### WHAT YOU WILL DO
Copy out exactly, and only, the lines from the one containing "The width and" through the end of the entries. No pictures.

### RECORDS SUPPLIED
────────────────

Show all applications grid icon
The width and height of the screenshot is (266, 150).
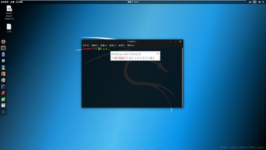[x=3, y=112]
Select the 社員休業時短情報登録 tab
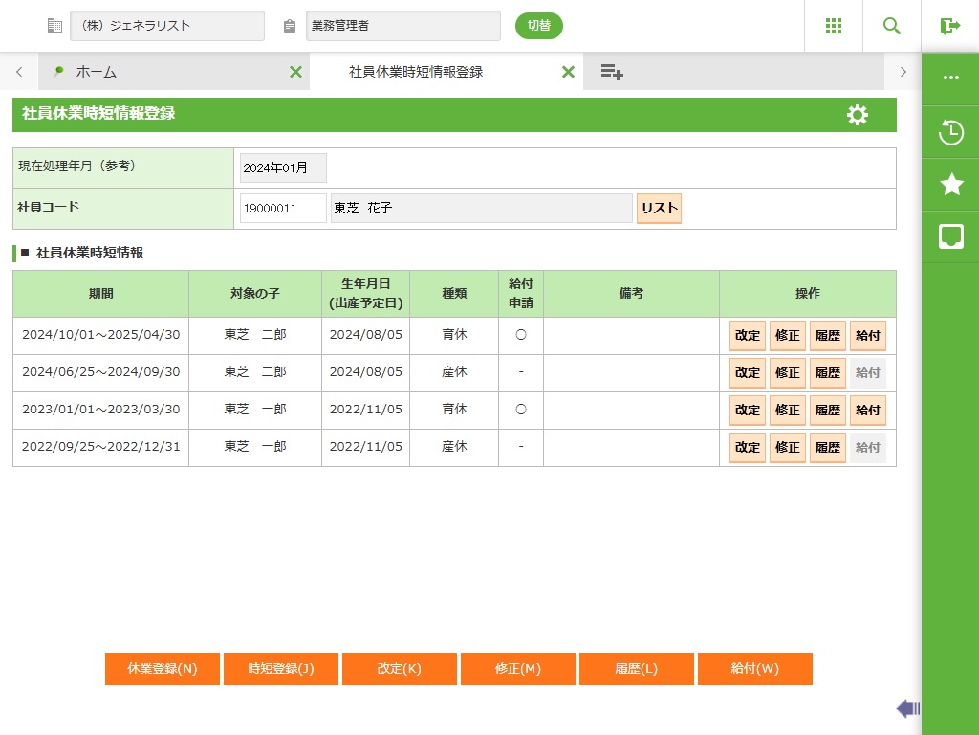This screenshot has height=735, width=979. [x=416, y=72]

────────────────

### SOLUTION TO THIS TASK
The width and height of the screenshot is (266, 150).
[x=3, y=112]
Select the 社員休業時短情報登録 tab
This screenshot has height=735, width=979. [x=416, y=72]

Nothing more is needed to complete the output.